(Stored items)
+-------+

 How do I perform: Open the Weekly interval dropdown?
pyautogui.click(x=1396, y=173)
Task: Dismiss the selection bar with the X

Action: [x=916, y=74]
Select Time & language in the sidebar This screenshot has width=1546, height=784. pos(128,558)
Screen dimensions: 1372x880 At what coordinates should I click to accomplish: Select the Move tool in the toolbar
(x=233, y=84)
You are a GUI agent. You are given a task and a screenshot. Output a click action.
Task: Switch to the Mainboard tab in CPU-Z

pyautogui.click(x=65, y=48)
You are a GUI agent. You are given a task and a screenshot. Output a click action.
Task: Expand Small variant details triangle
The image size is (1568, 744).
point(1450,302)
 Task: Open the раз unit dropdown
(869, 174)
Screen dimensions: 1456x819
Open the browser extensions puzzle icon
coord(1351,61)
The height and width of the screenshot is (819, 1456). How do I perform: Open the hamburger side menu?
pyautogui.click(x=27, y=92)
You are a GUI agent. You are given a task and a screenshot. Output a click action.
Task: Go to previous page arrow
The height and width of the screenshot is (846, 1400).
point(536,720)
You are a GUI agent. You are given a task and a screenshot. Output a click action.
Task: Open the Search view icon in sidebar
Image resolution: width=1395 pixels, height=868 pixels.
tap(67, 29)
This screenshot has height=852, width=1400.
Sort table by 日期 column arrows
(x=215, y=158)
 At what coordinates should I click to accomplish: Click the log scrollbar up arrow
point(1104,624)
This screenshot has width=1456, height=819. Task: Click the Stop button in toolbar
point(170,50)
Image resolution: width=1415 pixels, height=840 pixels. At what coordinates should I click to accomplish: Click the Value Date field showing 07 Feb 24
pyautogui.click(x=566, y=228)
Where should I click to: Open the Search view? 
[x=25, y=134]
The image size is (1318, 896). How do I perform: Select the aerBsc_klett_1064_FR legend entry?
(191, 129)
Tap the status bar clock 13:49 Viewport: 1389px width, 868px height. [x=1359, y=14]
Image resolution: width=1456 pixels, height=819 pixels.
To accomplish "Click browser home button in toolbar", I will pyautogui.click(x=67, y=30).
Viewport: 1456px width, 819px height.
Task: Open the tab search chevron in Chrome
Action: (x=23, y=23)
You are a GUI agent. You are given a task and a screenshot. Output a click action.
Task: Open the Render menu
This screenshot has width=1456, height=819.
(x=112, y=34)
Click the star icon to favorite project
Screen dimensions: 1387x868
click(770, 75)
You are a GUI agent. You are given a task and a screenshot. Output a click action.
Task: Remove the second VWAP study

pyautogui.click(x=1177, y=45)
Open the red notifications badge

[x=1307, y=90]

+-------+

From the records above, return each line that has the string "sidebar".

Select Time & language in the sidebar This screenshot has width=1546, height=784. pos(128,558)
Task: Open the Search view icon in sidebar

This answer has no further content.